Data records:
────────────────

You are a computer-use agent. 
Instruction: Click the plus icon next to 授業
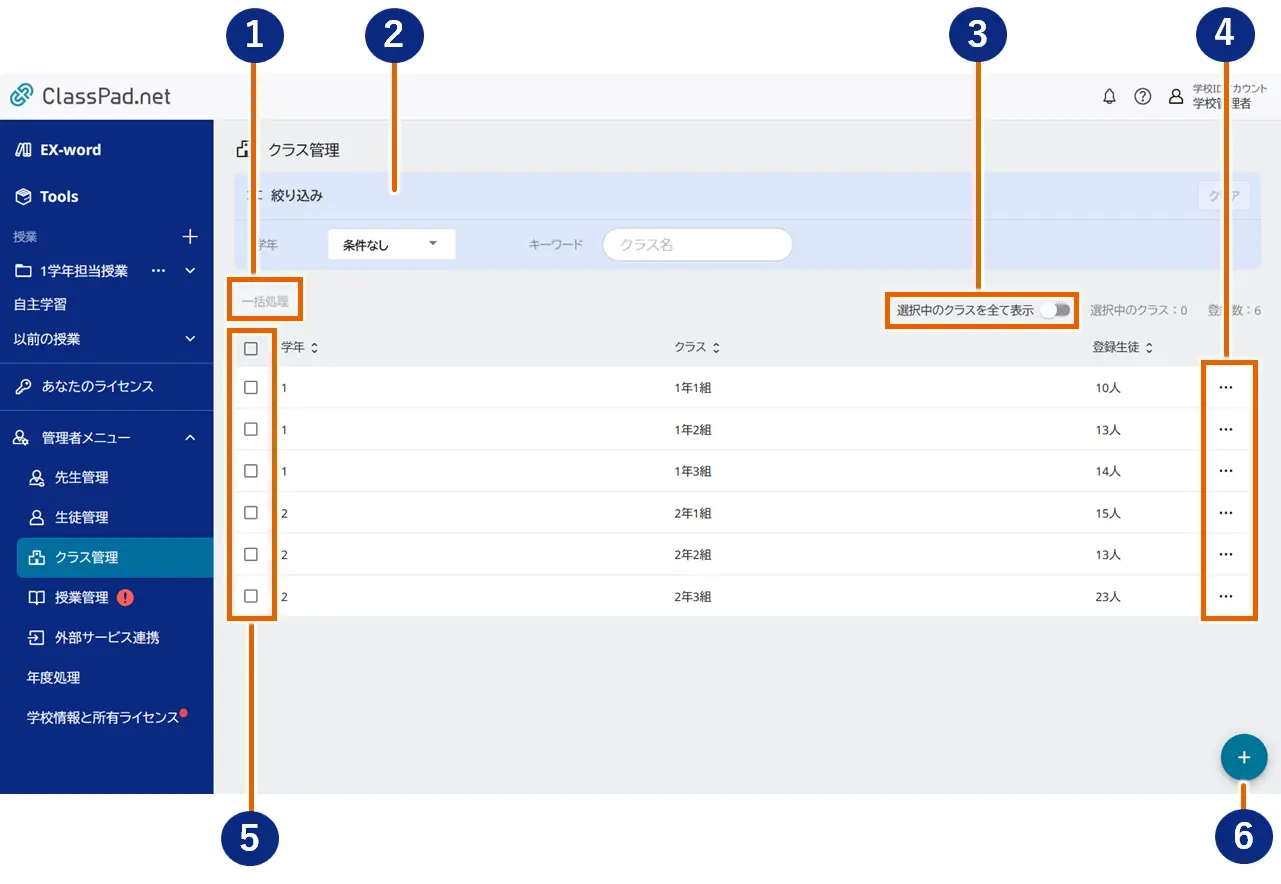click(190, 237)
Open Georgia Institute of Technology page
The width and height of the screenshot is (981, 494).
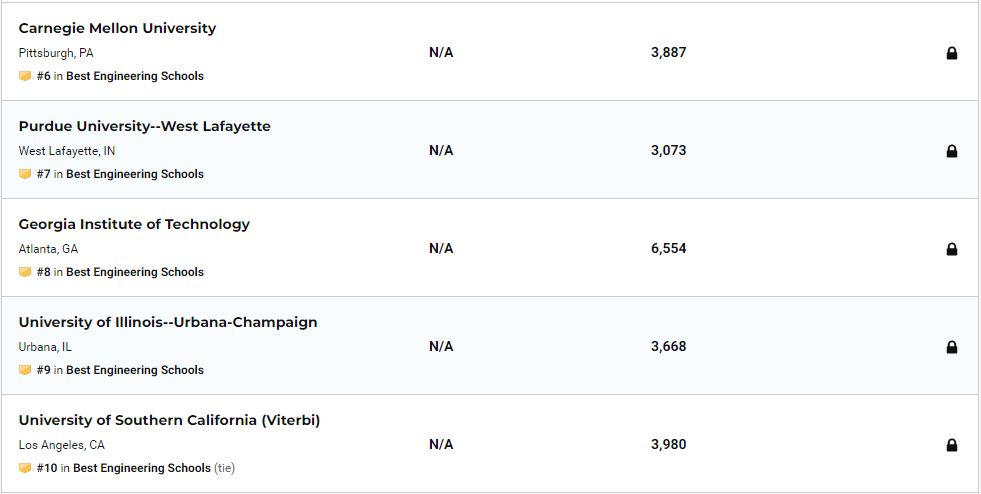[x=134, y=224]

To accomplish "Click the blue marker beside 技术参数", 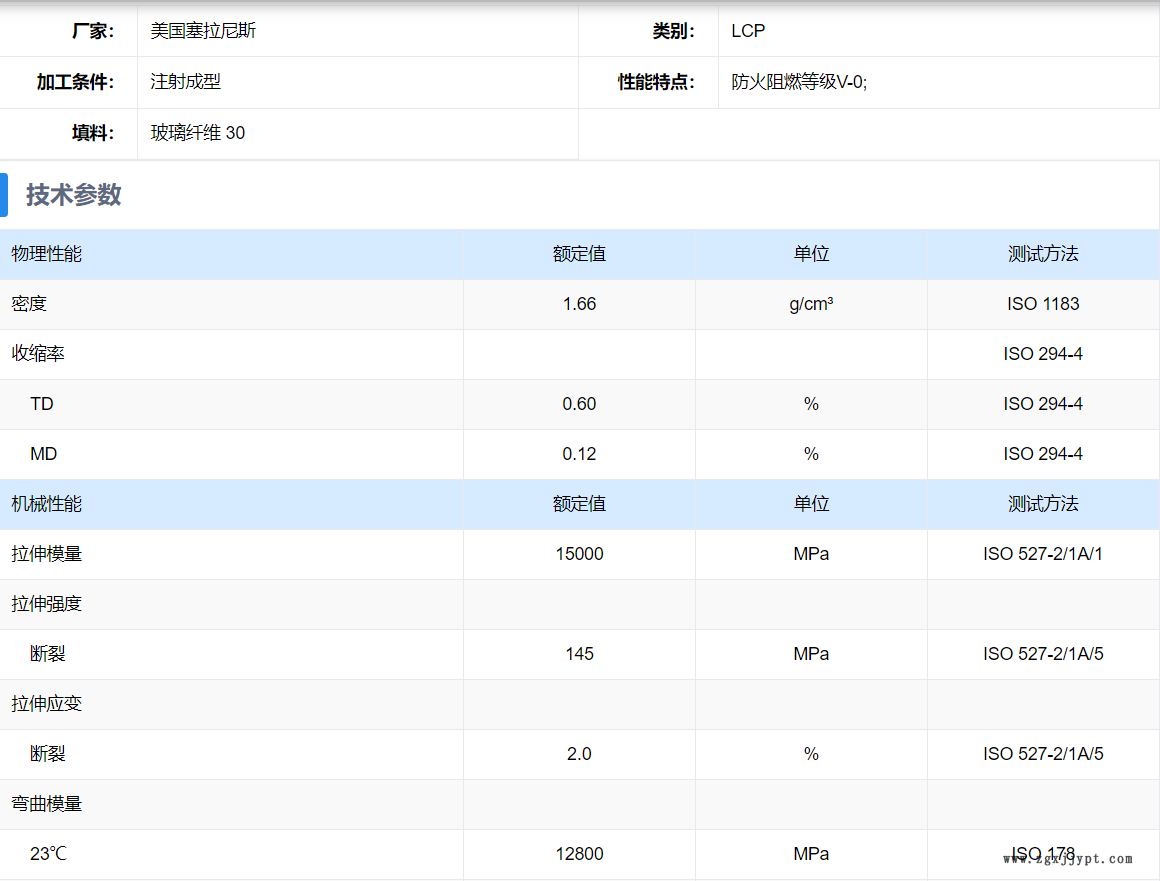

────────────────

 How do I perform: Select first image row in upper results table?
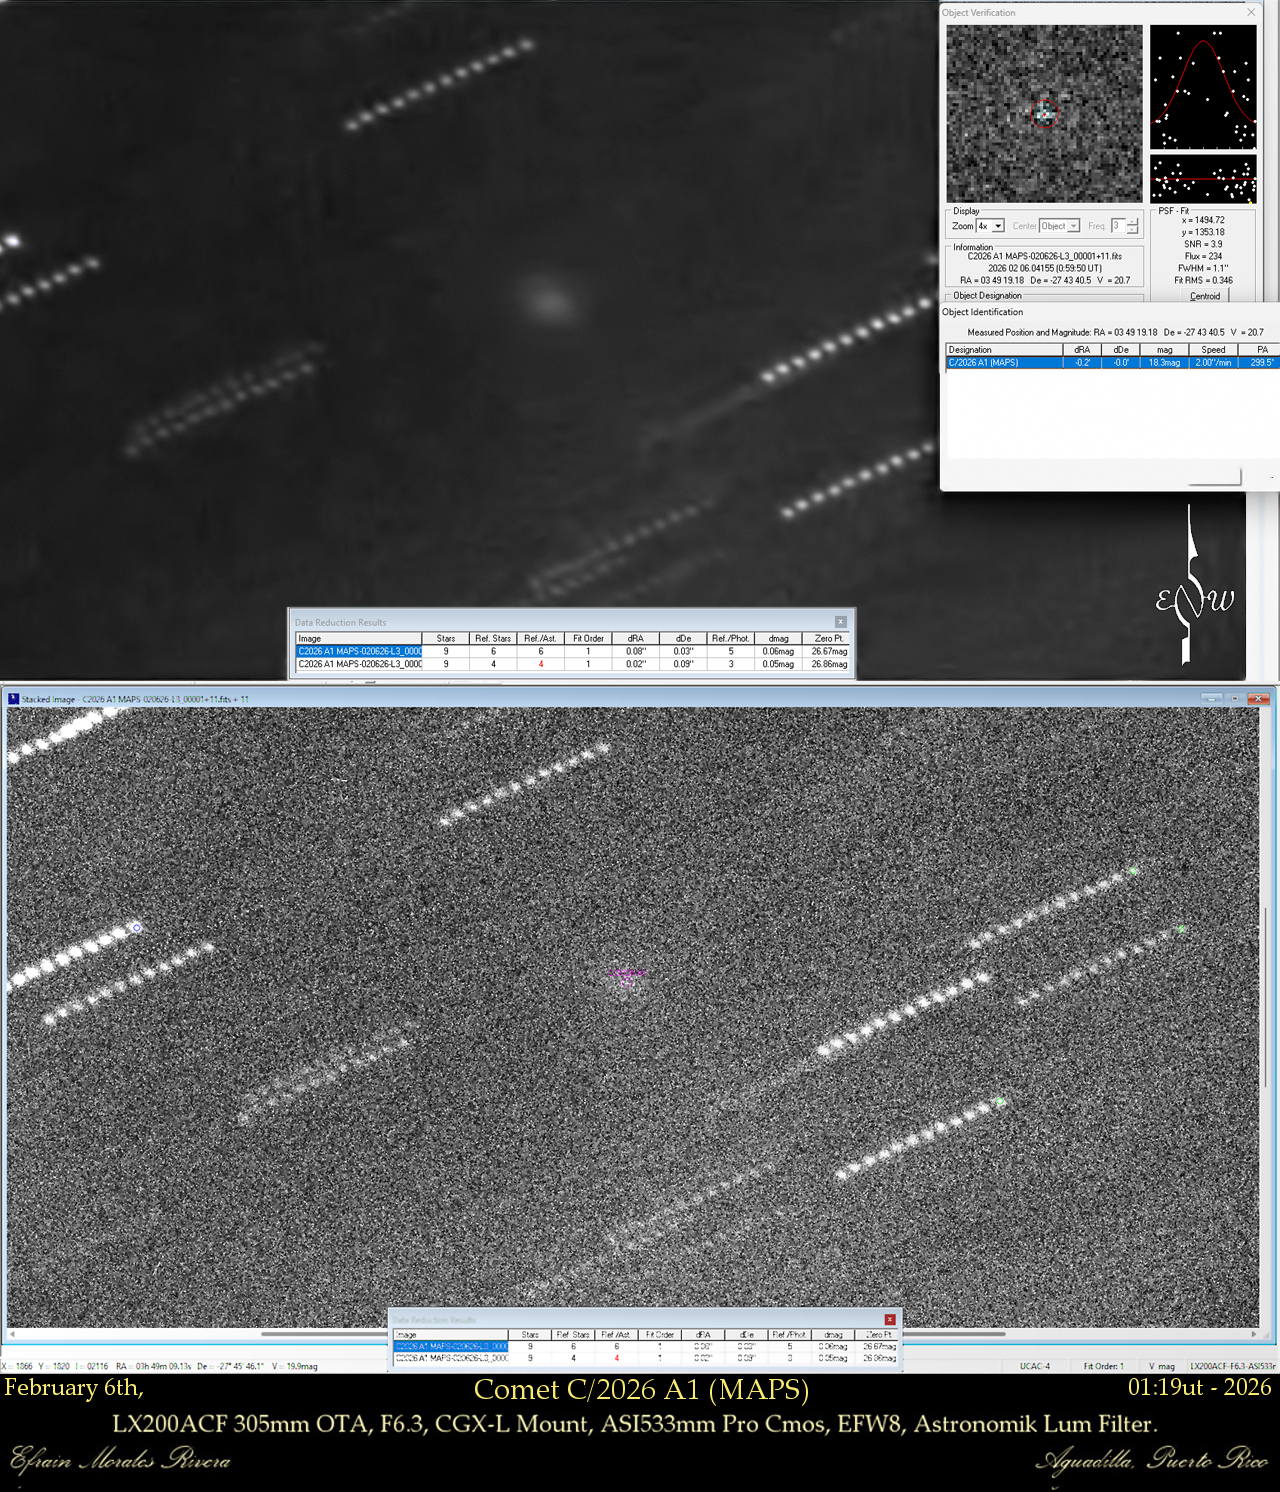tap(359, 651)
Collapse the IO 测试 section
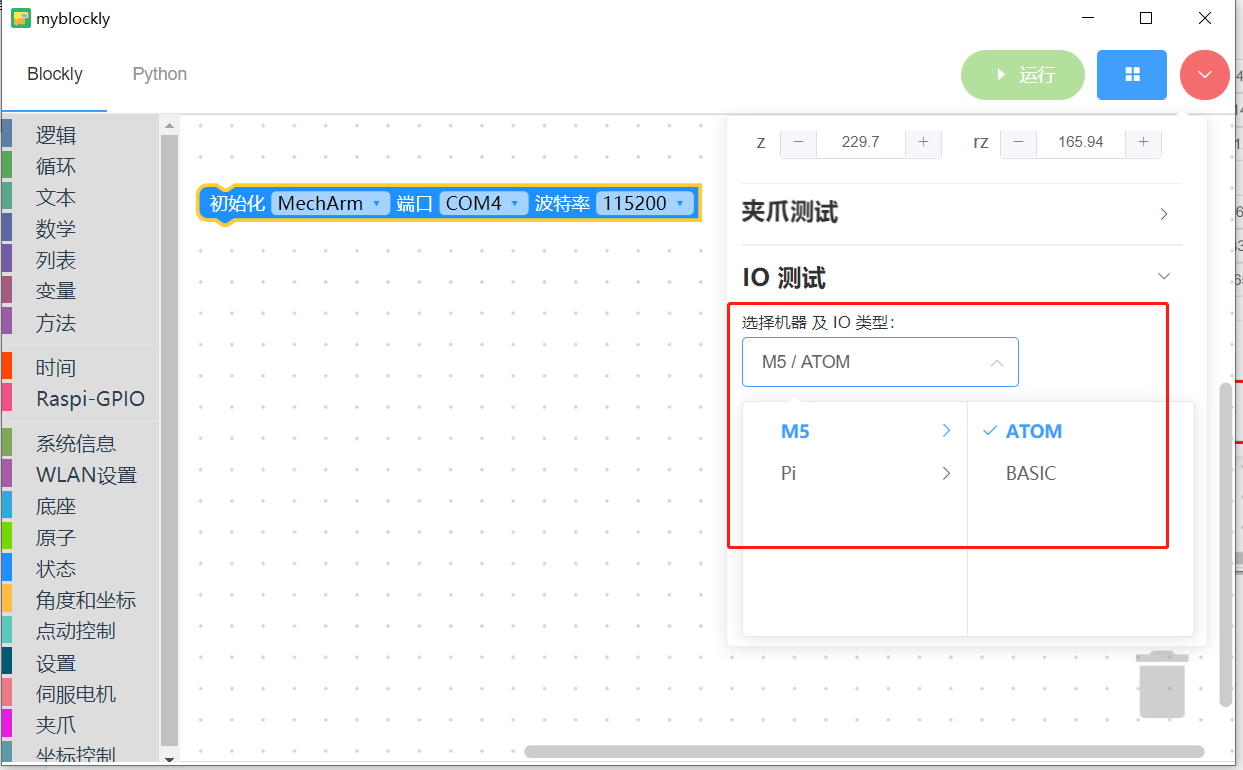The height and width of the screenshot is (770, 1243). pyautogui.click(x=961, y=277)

────────────────

Work to complete: Look above and copy only the lines from the one holding "The width and" to the one holding "the blue marker", both included, exactly, minus the pictures.

Answer space:
The width and height of the screenshot is (981, 494).
[x=134, y=224]

To accomplish "Click the blue marker beside 技术参数", 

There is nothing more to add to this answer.